A basic method two achieve this comprises of two steps. Firstly, by finding the common factors between the two given numbers and then, checking each of these common factors for which of them are prime using C++ program.
An effective and optimized approach would be to:
- First, find the Greatest Common Divisor(GCD) of the two numbers.
- Then, we find the prime factors of the GCD of the two numbers.
We have to take two integer inputs from the user and then print the output for them.
For example:
- Input: 10, 20
Output: 2, 5
- Input: 34, 12
Output: 2
- Input: 6, 12
Output: 2, 3
Algorithm for finding the Common Prime Factors of two numbers
- Take input of two numbers, m and n, from the user.
- Make a function, Sieve_Of_Eratosthenes(), which would create a boolean array and initializing all it’s values as “true”.
- After this, we will change all composite prime[i] values to “false”, using a loop.
- Create another function and in that, store the Greatest Common Divisor(GCD) of the two numbers in a temporary variable.
- Inside the same function start a loop from 2 till less than or equal to GCD.
- Inside the loop put an if condition to check if prime[i] && GCD%i = 0 and if this is true then print that i.
- All the values of i that have been printed are the Common Prime Factors of the two numbers.
C++ code to find the Common Prime Factors of two numbers
#include<bits/stdc++.h>
using namespace std;
#define MAX_SIZE 1000
bool prime[MAX_SIZE];
void Sieve_Of_Eratosthenes()
{
//creating a boolean array and initializing all values as "true"
memset(prime, true, sizeof(prime));
//now we will change all composite prime[i] values to "false"
//as 0 and 1 are not primes
prime[0]=false;
prime[1]=false;
//loop for the rest of the values
for(int j=2 ; j*j<=MAX_SIZE ; j++)
{
if(prime[j] == true)
{
//changing the values of all composites to "false"
for(int i= j*j ; i<=MAX_SIZE ; i += j)
prime[i]=false;
}
}
}
//function to find the common prime factors
void Common_Prime_Factors(int m, int n)
{
//variables used
int i, GCD;
//using library function to get GCD of two numbers
GCD = __gcd(m, n);
//loop to find prime factors of GCD
for(i=2 ; i<=GCD ; i++)
{
// If i is prime and a divisor of gcd
if(prime[i] && GCD%i == 0)
{
cout<<i<<endl;
}
}
}
//int main/driver code
int main()
{
//variables used
int m, n;
//Taking the input from the user
cout<<"Enter two numbers to find their common prime factors: ";
cin>>m>>n;
//calling function to create the Sieve of Eratosthenes
Sieve_Of_Eratosthenes();
cout<<"\nThe common prime factors of "<<m<<" and "<<n<<" are:"<<endl;
//calling the function to find the common prime factors
Common_Prime_Factors(m, n);
return 0;
}
Output
Enter two numbers to find their common prime factors: 22 44 The common prime factors of 22 and 44 are: 2 11
Note
- This solution only takes in account only two numbers.

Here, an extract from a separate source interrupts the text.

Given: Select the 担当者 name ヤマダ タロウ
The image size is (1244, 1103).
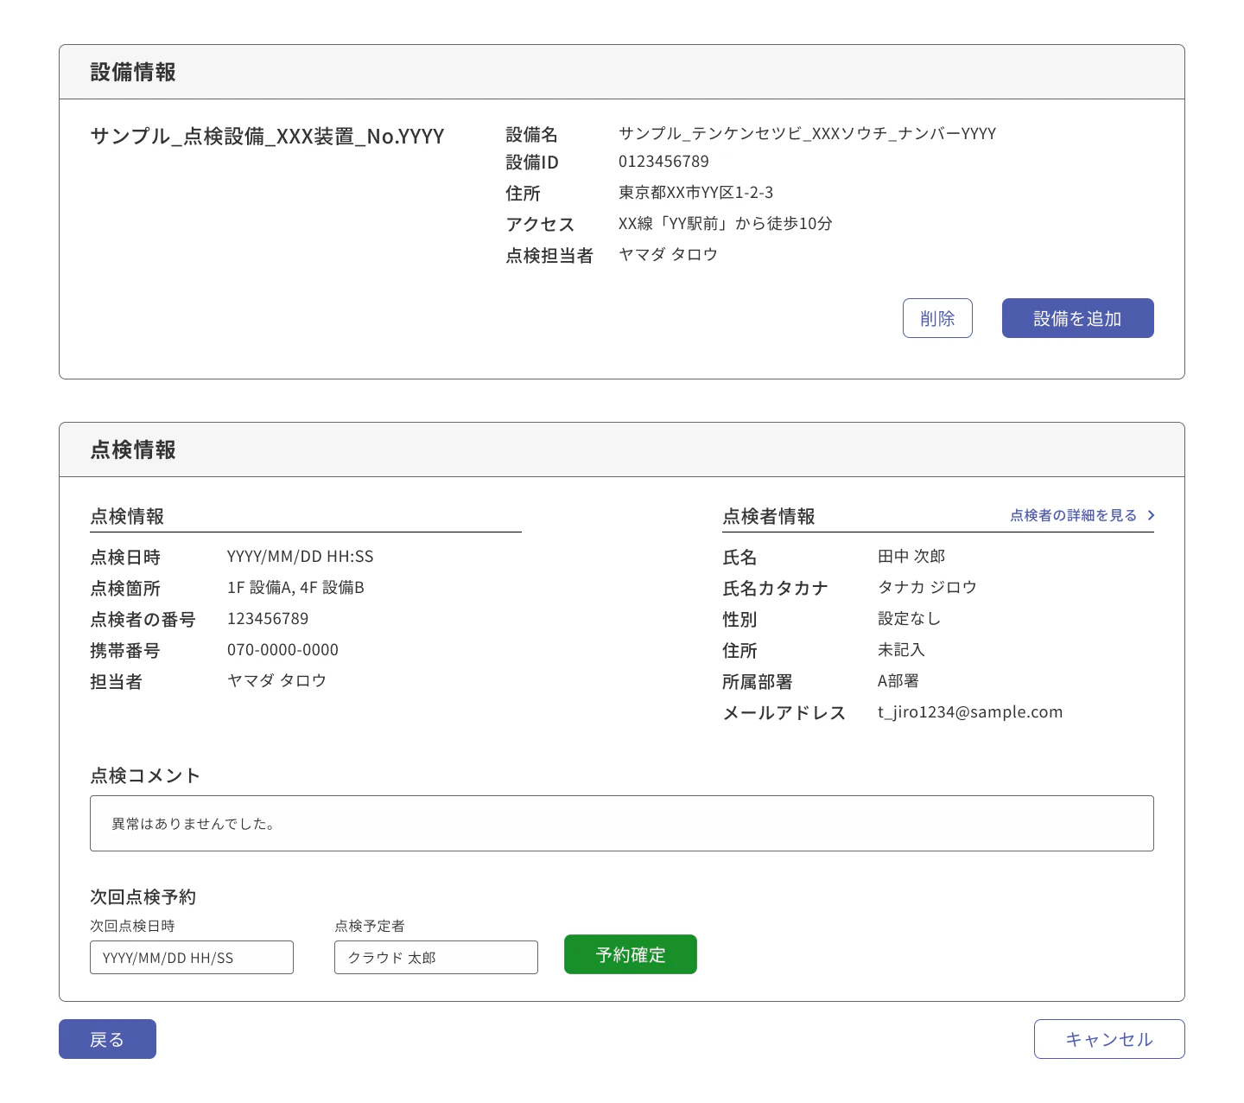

We can expand the code to calculate the common prime factors for more numbers as well.
- An optimised approach for the same would be to use the idea of Prime Factorization using Sieve, for multiple inputs.
- In case of no Common Prime Factors of the two numbers, we can also add an cout statement for the same. This case is not included right now.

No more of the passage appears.